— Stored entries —

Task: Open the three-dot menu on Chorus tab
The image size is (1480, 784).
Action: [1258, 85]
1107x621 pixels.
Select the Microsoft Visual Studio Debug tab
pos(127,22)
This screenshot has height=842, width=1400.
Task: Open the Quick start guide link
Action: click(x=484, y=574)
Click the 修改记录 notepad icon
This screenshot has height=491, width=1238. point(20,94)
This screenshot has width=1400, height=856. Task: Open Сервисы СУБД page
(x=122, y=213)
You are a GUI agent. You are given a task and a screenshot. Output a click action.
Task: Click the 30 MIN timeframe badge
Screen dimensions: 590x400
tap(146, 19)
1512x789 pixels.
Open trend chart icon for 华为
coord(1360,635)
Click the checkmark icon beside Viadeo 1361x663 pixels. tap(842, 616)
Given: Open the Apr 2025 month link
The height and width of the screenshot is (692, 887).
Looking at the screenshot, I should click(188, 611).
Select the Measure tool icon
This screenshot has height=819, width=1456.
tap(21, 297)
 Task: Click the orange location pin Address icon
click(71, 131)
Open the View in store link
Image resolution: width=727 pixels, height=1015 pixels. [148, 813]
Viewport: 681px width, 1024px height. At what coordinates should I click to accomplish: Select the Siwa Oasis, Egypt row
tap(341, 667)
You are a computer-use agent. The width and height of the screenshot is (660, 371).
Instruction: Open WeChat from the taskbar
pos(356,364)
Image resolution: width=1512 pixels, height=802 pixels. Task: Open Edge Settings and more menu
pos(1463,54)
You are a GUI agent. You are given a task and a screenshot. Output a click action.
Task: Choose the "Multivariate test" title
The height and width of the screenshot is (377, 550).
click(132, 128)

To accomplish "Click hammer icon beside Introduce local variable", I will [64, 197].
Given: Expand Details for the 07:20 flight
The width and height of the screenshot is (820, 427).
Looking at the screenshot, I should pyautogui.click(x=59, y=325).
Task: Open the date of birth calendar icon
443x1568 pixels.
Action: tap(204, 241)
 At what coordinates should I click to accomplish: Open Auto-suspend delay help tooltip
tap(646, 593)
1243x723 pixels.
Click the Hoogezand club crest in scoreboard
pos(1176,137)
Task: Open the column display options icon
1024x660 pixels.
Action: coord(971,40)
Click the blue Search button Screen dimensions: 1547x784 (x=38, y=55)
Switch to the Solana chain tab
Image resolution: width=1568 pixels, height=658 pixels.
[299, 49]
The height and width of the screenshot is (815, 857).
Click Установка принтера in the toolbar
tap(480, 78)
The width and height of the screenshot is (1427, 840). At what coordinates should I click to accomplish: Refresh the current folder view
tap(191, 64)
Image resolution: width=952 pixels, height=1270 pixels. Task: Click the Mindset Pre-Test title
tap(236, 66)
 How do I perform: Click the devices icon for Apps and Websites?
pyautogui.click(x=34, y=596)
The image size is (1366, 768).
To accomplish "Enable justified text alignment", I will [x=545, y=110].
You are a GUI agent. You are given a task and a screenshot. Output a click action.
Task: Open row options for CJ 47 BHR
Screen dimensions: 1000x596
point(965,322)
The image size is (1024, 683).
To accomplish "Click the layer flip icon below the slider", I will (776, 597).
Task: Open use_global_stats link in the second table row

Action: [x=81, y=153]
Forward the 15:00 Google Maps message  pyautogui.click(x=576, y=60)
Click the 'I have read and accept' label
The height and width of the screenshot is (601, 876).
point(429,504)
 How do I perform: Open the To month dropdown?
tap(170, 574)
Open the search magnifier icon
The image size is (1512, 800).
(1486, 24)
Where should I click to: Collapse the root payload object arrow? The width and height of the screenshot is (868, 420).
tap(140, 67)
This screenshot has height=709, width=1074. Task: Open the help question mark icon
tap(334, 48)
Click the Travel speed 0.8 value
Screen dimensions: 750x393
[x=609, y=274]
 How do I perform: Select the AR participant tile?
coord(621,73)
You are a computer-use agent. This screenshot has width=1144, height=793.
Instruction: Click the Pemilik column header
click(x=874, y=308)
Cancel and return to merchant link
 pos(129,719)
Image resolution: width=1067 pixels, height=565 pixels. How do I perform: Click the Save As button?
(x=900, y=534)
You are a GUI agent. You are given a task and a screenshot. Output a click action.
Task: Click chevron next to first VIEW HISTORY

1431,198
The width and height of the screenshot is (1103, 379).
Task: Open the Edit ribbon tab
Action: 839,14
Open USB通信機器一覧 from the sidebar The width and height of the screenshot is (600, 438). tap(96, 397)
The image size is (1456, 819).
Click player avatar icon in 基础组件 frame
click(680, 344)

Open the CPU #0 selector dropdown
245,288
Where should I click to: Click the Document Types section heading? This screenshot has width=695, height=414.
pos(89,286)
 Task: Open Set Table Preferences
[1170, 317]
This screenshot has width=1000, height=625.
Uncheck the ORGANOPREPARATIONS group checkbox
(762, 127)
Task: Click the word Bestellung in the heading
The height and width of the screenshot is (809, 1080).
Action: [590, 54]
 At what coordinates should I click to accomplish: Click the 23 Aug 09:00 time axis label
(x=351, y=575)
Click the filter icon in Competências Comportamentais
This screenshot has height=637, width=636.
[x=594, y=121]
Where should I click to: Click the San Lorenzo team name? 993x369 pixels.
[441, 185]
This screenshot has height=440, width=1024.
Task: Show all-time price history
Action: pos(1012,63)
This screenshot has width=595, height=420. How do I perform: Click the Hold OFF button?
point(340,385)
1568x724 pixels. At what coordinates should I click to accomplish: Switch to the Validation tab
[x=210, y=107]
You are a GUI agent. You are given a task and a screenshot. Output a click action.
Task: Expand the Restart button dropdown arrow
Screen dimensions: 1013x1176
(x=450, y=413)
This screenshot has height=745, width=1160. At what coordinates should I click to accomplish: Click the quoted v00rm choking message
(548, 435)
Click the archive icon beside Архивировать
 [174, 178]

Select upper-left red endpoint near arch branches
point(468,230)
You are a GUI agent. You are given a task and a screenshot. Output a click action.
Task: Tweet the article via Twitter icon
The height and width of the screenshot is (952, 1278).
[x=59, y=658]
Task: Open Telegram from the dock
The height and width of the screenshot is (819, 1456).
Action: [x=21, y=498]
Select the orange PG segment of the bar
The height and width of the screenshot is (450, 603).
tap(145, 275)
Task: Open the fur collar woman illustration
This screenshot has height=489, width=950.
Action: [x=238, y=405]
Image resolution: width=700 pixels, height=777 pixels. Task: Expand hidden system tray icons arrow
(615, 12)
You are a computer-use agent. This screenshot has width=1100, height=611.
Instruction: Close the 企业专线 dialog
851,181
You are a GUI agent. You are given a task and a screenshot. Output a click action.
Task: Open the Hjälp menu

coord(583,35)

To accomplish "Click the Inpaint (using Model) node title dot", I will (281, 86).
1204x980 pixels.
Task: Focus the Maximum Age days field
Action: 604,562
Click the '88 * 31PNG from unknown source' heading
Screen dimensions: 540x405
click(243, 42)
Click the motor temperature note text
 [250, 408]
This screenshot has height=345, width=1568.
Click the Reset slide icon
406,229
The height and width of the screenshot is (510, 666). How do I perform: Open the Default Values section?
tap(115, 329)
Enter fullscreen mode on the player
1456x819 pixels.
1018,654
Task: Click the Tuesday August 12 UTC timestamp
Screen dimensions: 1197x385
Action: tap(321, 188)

— PROBLEM TO WORK ON —
Change every occurrence of "GUI agent" in the entries above to "interface agent", and reproduce all of the entries with nothing else altered.

— RESULT OF THE TASK —
Task: Open the three-dot menu on Chorus tab
The image size is (1480, 784).
Action: [1258, 85]
1107x621 pixels.
Select the Microsoft Visual Studio Debug tab
pos(127,22)
This screenshot has height=842, width=1400.
Task: Open the Quick start guide link
Action: click(x=484, y=574)
Click the 修改记录 notepad icon
This screenshot has height=491, width=1238. point(20,94)
This screenshot has width=1400, height=856. Task: Open Сервисы СУБД page
(x=122, y=213)
You are a interface agent. You are given a task and a screenshot. Output a click action.
Task: Click the 30 MIN timeframe badge
Screen dimensions: 590x400
tap(146, 19)
1512x789 pixels.
Open trend chart icon for 华为
coord(1360,635)
Click the checkmark icon beside Viadeo 1361x663 pixels. tap(842, 616)
Given: Open the Apr 2025 month link
The height and width of the screenshot is (692, 887).
Looking at the screenshot, I should click(188, 611).
Select the Measure tool icon
This screenshot has height=819, width=1456.
tap(21, 297)
 Task: Click the orange location pin Address icon
click(71, 131)
Open the View in store link
Image resolution: width=727 pixels, height=1015 pixels. [148, 813]
Viewport: 681px width, 1024px height. At what coordinates should I click to accomplish: Select the Siwa Oasis, Egypt row
tap(341, 667)
You are a computer-use agent. The width and height of the screenshot is (660, 371).
Instruction: Open WeChat from the taskbar
pos(356,364)
Image resolution: width=1512 pixels, height=802 pixels. Task: Open Edge Settings and more menu
pos(1463,54)
You are a interface agent. You are given a task and a screenshot. Output a click action.
Task: Choose the "Multivariate test" title
The height and width of the screenshot is (377, 550).
click(132, 128)

To accomplish "Click hammer icon beside Introduce local variable", I will [64, 197].
Given: Expand Details for the 07:20 flight
The width and height of the screenshot is (820, 427).
Looking at the screenshot, I should pyautogui.click(x=59, y=325).
Task: Open the date of birth calendar icon
443x1568 pixels.
Action: tap(204, 241)
 At what coordinates should I click to accomplish: Open Auto-suspend delay help tooltip
tap(646, 593)
1243x723 pixels.
Click the Hoogezand club crest in scoreboard
pos(1176,137)
Task: Open the column display options icon
1024x660 pixels.
Action: coord(971,40)
Click the blue Search button Screen dimensions: 1547x784 (x=38, y=55)
Switch to the Solana chain tab
Image resolution: width=1568 pixels, height=658 pixels.
[299, 49]
The height and width of the screenshot is (815, 857).
Click Установка принтера in the toolbar
tap(480, 78)
The width and height of the screenshot is (1427, 840). At what coordinates should I click to accomplish: Refresh the current folder view
tap(191, 64)
Image resolution: width=952 pixels, height=1270 pixels. Task: Click the Mindset Pre-Test title
tap(236, 66)
 How do I perform: Click the devices icon for Apps and Websites?
pyautogui.click(x=34, y=596)
The image size is (1366, 768).
To accomplish "Enable justified text alignment", I will [x=545, y=110].
You are a interface agent. You are given a task and a screenshot. Output a click action.
Task: Open row options for CJ 47 BHR
Screen dimensions: 1000x596
point(965,322)
The image size is (1024, 683).
To accomplish "Click the layer flip icon below the slider", I will (776, 597).
Task: Open use_global_stats link in the second table row

Action: [x=81, y=153]
Forward the 15:00 Google Maps message  pyautogui.click(x=576, y=60)
Click the 'I have read and accept' label
The height and width of the screenshot is (601, 876).
point(429,504)
 How do I perform: Open the To month dropdown?
tap(170, 574)
Open the search magnifier icon
The image size is (1512, 800).
(1486, 24)
Where should I click to: Collapse the root payload object arrow? The width and height of the screenshot is (868, 420).
tap(140, 67)
This screenshot has height=709, width=1074. Task: Open the help question mark icon
tap(334, 48)
Click the Travel speed 0.8 value
Screen dimensions: 750x393
[x=609, y=274]
 How do I perform: Select the AR participant tile?
coord(621,73)
You are a computer-use agent. This screenshot has width=1144, height=793.
Instruction: Click the Pemilik column header
click(x=874, y=308)
Cancel and return to merchant link
 pos(129,719)
Image resolution: width=1067 pixels, height=565 pixels. How do I perform: Click the Save As button?
(x=900, y=534)
You are a interface agent. You are given a task and a screenshot. Output a click action.
Task: Click chevron next to first VIEW HISTORY

1431,198
The width and height of the screenshot is (1103, 379).
Task: Open the Edit ribbon tab
Action: 839,14
Open USB通信機器一覧 from the sidebar The width and height of the screenshot is (600, 438). tap(96, 397)
The image size is (1456, 819).
Click player avatar icon in 基础组件 frame
click(680, 344)

Open the CPU #0 selector dropdown
245,288
Where should I click to: Click the Document Types section heading? This screenshot has width=695, height=414.
pos(89,286)
 Task: Open Set Table Preferences
[1170, 317]
This screenshot has width=1000, height=625.
Uncheck the ORGANOPREPARATIONS group checkbox
(762, 127)
Task: Click the word Bestellung in the heading
The height and width of the screenshot is (809, 1080).
Action: [590, 54]
 At what coordinates should I click to accomplish: Click the 23 Aug 09:00 time axis label
(x=351, y=575)
Click the filter icon in Competências Comportamentais
This screenshot has height=637, width=636.
[x=594, y=121]
Where should I click to: Click the San Lorenzo team name? 993x369 pixels.
[441, 185]
This screenshot has height=440, width=1024.
Task: Show all-time price history
Action: pos(1012,63)
This screenshot has width=595, height=420. How do I perform: Click the Hold OFF button?
point(340,385)
1568x724 pixels. At what coordinates should I click to accomplish: Switch to the Validation tab
[x=210, y=107]
You are a interface agent. You are given a task and a screenshot. Output a click action.
Task: Expand the Restart button dropdown arrow
Screen dimensions: 1013x1176
(x=450, y=413)
This screenshot has height=745, width=1160. At what coordinates should I click to accomplish: Click the quoted v00rm choking message
(548, 435)
Click the archive icon beside Архивировать
 [174, 178]

Select upper-left red endpoint near arch branches
point(468,230)
You are a interface agent. You are given a task and a screenshot. Output a click action.
Task: Tweet the article via Twitter icon
The height and width of the screenshot is (952, 1278).
[x=59, y=658]
Task: Open Telegram from the dock
The height and width of the screenshot is (819, 1456).
Action: [x=21, y=498]
Select the orange PG segment of the bar
The height and width of the screenshot is (450, 603).
tap(145, 275)
Task: Open the fur collar woman illustration
This screenshot has height=489, width=950.
Action: [x=238, y=405]
Image resolution: width=700 pixels, height=777 pixels. Task: Expand hidden system tray icons arrow
(615, 12)
You are a computer-use agent. This screenshot has width=1100, height=611.
Instruction: Close the 企业专线 dialog
851,181
You are a interface agent. You are given a task and a screenshot. Output a click action.
Task: Open the Hjälp menu

coord(583,35)

To accomplish "Click the Inpaint (using Model) node title dot", I will (281, 86).
1204x980 pixels.
Task: Focus the Maximum Age days field
Action: 604,562
Click the '88 * 31PNG from unknown source' heading
Screen dimensions: 540x405
click(243, 42)
Click the motor temperature note text
 [250, 408]
This screenshot has height=345, width=1568.
Click the Reset slide icon
406,229
The height and width of the screenshot is (510, 666). How do I perform: Open the Default Values section?
tap(115, 329)
Enter fullscreen mode on the player
1456x819 pixels.
1018,654
Task: Click the Tuesday August 12 UTC timestamp
Screen dimensions: 1197x385
Action: tap(321, 188)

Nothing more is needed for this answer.